### WORK TO DO
Lay out the items below as a JSON list of strings with one string per line, and skip blank lines. Begin at the very first line and stop after the line that contains "Open Connect to".

═════ MATERIAL PROVIDED ═════

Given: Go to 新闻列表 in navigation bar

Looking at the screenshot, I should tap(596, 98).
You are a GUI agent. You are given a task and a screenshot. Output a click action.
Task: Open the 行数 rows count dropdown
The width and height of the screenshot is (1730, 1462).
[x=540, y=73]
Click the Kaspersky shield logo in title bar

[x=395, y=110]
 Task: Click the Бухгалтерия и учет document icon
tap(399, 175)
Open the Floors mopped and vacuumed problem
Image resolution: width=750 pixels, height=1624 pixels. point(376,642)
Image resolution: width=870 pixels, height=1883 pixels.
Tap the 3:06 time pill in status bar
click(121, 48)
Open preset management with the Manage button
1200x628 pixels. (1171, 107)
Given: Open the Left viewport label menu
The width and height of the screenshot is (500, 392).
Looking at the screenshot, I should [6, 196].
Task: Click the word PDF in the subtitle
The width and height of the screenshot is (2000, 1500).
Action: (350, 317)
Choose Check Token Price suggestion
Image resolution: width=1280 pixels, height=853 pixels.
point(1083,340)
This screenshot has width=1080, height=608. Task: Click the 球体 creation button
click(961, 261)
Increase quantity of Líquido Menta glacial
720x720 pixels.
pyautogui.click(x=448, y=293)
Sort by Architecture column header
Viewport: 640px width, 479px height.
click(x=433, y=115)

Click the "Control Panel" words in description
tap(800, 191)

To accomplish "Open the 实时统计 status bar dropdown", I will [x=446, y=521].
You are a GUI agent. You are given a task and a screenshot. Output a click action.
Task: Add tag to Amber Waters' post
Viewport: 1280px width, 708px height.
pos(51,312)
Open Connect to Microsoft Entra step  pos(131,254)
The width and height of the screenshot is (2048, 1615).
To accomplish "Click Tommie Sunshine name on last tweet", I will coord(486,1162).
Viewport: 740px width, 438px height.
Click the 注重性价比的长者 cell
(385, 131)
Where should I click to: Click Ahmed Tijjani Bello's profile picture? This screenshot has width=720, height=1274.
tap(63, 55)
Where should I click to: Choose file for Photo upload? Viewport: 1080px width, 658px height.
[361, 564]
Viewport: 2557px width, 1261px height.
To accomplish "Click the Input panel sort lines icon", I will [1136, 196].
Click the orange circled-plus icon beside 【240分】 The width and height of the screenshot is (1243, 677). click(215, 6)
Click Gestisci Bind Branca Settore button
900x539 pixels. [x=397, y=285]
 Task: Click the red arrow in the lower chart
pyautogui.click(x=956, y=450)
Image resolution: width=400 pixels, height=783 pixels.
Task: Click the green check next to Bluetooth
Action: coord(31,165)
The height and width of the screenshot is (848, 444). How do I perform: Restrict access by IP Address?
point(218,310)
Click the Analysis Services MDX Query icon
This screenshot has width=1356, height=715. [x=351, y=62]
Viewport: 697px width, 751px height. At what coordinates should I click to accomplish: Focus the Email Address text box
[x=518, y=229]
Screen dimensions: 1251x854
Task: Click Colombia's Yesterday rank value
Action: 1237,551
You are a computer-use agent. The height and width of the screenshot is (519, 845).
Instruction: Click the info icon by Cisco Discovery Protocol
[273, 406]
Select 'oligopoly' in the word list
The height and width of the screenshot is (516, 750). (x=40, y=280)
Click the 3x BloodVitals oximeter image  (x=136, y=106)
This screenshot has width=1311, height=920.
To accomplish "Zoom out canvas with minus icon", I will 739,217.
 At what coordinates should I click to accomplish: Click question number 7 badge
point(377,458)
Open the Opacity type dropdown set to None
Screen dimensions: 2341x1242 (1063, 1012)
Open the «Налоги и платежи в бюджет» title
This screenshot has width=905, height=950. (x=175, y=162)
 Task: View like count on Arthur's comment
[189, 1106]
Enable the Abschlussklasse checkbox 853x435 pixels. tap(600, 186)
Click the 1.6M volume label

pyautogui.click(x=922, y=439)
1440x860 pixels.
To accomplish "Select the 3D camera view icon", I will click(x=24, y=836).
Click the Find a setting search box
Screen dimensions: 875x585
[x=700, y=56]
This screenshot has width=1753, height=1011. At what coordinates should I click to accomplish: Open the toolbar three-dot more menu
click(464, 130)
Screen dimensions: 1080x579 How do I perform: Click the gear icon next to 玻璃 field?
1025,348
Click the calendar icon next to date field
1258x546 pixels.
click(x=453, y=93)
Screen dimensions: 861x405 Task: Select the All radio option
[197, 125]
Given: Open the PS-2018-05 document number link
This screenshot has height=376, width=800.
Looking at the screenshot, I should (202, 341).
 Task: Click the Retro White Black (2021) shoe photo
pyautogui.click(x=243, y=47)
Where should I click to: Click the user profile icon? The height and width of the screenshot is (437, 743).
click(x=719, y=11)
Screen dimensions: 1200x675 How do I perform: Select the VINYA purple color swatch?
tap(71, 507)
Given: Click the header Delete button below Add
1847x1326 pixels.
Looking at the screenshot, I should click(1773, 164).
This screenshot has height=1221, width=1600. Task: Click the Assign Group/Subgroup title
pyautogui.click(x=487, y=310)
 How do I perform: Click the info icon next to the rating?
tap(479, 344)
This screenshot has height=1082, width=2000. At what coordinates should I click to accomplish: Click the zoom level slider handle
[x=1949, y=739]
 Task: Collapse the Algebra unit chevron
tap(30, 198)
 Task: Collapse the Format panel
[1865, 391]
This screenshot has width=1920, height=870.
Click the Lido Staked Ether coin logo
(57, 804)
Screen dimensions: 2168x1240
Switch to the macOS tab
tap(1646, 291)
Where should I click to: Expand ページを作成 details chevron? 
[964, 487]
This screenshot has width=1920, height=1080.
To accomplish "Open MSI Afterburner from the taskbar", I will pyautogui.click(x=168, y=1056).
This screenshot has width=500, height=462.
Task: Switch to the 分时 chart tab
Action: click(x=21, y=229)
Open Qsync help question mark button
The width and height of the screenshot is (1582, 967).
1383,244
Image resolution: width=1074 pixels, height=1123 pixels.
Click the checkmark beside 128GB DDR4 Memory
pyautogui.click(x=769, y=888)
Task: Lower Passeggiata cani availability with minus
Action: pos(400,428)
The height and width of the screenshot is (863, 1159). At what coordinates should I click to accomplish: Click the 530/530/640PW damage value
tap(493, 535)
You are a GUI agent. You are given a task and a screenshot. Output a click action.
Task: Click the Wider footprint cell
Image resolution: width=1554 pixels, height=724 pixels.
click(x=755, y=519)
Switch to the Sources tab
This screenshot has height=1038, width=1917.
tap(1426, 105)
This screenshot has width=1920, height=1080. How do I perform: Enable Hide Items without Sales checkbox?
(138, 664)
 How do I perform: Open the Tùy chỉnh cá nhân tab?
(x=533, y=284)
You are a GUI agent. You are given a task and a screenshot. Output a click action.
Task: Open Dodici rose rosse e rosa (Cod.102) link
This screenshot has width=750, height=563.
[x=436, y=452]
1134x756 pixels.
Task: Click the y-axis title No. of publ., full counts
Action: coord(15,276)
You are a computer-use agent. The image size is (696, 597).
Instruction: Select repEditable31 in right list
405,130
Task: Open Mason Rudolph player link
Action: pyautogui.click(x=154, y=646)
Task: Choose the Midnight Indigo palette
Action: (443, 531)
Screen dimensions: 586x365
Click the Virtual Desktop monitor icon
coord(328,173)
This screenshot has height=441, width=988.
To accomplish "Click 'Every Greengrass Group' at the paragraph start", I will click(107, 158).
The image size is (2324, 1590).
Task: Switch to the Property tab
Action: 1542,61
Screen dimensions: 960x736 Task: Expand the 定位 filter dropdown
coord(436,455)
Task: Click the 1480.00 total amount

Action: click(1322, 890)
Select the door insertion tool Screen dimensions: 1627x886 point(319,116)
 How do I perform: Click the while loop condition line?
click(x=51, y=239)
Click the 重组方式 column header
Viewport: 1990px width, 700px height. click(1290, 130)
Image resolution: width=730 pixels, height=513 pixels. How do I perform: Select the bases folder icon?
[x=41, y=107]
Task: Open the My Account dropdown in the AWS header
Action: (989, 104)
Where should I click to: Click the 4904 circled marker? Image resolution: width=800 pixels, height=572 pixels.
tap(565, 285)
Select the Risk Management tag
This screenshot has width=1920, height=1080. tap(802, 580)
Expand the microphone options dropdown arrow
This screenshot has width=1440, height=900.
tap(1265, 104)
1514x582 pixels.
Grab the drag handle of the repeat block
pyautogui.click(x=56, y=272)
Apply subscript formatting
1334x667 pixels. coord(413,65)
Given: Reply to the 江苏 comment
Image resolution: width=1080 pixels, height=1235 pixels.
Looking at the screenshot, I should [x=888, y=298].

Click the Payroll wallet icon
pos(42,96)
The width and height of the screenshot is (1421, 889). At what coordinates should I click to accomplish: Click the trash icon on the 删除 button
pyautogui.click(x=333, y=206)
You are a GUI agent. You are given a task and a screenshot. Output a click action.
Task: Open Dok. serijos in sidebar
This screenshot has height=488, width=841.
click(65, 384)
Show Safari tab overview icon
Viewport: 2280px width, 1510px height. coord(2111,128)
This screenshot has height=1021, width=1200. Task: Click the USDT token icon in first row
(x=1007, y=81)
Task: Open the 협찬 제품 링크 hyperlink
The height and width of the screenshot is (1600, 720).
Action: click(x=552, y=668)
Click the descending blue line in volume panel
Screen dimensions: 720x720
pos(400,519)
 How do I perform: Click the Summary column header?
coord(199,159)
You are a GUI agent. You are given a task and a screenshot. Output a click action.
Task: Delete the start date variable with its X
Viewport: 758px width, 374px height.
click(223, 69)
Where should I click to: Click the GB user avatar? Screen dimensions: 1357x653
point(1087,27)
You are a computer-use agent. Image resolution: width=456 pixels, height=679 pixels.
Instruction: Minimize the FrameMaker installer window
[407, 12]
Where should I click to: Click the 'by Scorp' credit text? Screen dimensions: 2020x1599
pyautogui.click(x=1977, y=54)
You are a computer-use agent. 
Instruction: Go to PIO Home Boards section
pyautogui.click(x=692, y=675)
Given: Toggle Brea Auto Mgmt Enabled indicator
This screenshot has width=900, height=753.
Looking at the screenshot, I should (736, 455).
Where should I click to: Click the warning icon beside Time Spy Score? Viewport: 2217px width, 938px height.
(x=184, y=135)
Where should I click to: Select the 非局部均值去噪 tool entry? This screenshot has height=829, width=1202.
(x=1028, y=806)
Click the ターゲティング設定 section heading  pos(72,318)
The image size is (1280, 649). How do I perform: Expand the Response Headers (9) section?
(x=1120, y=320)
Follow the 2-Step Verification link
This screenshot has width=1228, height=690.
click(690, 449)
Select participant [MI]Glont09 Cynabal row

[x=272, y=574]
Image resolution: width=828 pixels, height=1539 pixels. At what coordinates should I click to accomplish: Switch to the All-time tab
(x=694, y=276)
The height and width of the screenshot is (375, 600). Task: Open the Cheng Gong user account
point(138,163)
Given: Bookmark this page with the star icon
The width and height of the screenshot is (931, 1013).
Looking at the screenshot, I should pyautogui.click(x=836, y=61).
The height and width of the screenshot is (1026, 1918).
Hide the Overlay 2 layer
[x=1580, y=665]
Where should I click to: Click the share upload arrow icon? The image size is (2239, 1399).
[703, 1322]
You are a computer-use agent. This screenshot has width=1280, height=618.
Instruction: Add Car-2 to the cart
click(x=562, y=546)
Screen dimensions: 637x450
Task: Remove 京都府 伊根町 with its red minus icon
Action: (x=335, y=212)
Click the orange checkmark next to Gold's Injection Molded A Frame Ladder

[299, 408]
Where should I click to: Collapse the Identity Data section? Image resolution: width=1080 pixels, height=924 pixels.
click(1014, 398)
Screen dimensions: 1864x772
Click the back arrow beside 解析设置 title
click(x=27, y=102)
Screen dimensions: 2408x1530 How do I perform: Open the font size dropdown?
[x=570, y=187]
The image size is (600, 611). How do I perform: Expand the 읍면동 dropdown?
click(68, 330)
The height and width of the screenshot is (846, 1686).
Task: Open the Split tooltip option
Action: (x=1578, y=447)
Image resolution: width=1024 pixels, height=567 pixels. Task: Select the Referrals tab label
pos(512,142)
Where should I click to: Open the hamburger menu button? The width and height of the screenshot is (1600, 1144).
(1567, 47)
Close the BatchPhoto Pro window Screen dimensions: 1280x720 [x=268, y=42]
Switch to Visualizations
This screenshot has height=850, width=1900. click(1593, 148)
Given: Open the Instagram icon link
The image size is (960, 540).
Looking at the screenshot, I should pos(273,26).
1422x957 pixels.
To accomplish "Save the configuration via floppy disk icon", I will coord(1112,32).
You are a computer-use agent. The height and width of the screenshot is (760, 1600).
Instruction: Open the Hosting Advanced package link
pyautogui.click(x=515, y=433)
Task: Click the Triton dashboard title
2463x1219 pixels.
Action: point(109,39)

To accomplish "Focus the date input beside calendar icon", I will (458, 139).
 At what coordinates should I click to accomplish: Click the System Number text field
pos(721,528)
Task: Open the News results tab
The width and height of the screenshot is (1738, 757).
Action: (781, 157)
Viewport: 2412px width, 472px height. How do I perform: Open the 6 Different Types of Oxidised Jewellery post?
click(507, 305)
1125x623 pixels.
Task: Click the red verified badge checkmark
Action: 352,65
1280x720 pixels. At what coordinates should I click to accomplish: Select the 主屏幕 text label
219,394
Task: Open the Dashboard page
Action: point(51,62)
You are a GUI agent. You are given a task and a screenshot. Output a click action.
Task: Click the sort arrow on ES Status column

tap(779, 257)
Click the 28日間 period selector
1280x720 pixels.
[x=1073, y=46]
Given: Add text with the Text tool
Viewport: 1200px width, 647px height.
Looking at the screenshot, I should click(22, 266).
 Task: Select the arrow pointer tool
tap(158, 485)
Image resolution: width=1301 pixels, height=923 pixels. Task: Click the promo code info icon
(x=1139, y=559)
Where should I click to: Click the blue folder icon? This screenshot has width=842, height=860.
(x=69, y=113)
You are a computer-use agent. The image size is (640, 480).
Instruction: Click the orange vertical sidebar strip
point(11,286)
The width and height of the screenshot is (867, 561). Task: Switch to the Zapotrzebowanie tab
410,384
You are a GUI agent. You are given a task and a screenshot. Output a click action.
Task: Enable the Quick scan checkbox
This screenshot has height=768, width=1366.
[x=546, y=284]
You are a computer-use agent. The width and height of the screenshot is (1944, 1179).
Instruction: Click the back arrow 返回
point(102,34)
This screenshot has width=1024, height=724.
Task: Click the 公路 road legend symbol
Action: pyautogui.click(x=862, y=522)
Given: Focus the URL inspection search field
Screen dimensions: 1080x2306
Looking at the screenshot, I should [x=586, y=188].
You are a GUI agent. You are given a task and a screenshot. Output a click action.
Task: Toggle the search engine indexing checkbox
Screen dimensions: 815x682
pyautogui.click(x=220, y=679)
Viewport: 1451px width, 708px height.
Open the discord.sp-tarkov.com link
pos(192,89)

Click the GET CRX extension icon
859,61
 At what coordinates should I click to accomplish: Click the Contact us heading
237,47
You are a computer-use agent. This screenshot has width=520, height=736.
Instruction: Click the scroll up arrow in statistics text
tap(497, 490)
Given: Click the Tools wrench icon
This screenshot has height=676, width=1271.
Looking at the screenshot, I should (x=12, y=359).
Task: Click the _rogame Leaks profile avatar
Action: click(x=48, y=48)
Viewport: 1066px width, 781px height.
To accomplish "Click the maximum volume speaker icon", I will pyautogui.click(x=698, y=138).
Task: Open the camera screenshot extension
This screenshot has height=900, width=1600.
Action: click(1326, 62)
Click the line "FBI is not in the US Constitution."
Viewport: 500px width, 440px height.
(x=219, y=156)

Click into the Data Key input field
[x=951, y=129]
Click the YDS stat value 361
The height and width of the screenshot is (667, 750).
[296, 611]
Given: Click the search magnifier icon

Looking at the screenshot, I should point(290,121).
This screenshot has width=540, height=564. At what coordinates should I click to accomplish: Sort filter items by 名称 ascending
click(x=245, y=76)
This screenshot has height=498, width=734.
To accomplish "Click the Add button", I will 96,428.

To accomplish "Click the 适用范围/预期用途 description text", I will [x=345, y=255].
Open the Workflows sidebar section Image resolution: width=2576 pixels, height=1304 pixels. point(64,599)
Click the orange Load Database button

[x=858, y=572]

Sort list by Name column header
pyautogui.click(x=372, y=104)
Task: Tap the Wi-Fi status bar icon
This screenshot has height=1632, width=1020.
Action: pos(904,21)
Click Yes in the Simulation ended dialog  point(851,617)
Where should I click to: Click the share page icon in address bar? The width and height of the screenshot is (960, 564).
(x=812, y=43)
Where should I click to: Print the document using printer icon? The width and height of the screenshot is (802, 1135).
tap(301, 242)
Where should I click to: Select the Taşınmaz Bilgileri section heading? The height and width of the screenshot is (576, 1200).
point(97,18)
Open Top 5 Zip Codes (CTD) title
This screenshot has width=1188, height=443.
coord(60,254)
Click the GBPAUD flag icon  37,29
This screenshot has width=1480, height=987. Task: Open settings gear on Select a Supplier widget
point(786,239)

═════

### IN RESPONSE
[
  "Given: Go to 新闻列表 in navigation bar",
  "Looking at the screenshot, I should tap(596, 98).",
  "You are a GUI agent. You are given a task and a screenshot. Output a click action.",
  "Task: Open the 行数 rows count dropdown",
  "The width and height of the screenshot is (1730, 1462).",
  "[x=540, y=73]",
  "Click the Kaspersky shield logo in title bar",
  "[x=395, y=110]",
  " Task: Click the Бухгалтерия и учет document icon",
  "tap(399, 175)",
  "Open the Floors mopped and vacuumed problem",
  "Image resolution: width=750 pixels, height=1624 pixels. point(376,642)",
  "Image resolution: width=870 pixels, height=1883 pixels.",
  "Tap the 3:06 time pill in status bar",
  "click(121, 48)",
  "Open preset management with the Manage button",
  "1200x628 pixels. (1171, 107)",
  "Given: Open the Left viewport label menu",
  "The width and height of the screenshot is (500, 392).",
  "Looking at the screenshot, I should [6, 196].",
  "Task: Click the word PDF in the subtitle",
  "The width and height of the screenshot is (2000, 1500).",
  "Action: (350, 317)",
  "Choose Check Token Price suggestion",
  "Image resolution: width=1280 pixels, height=853 pixels.",
  "point(1083,340)",
  "This screenshot has width=1080, height=608. Task: Click the 球体 creation button",
  "click(961, 261)",
  "Increase quantity of Líquido Menta glacial",
  "720x720 pixels.",
  "pyautogui.click(x=448, y=293)",
  "Sort by Architecture column header",
  "Viewport: 640px width, 479px height.",
  "click(x=433, y=115)",
  "Click the \"Control Panel\" words in description",
  "tap(800, 191)",
  "To accomplish \"Open the 实时统计 status bar dropdown\", I will [x=446, y=521].",
  "You are a GUI agent. You are given a task and a screenshot. Output a click action.",
  "Task: Add tag to Amber Waters' post",
  "Viewport: 1280px width, 708px height.",
  "pos(51,312)",
  "Open Connect to Microsoft Entra step  pos(131,254)"
]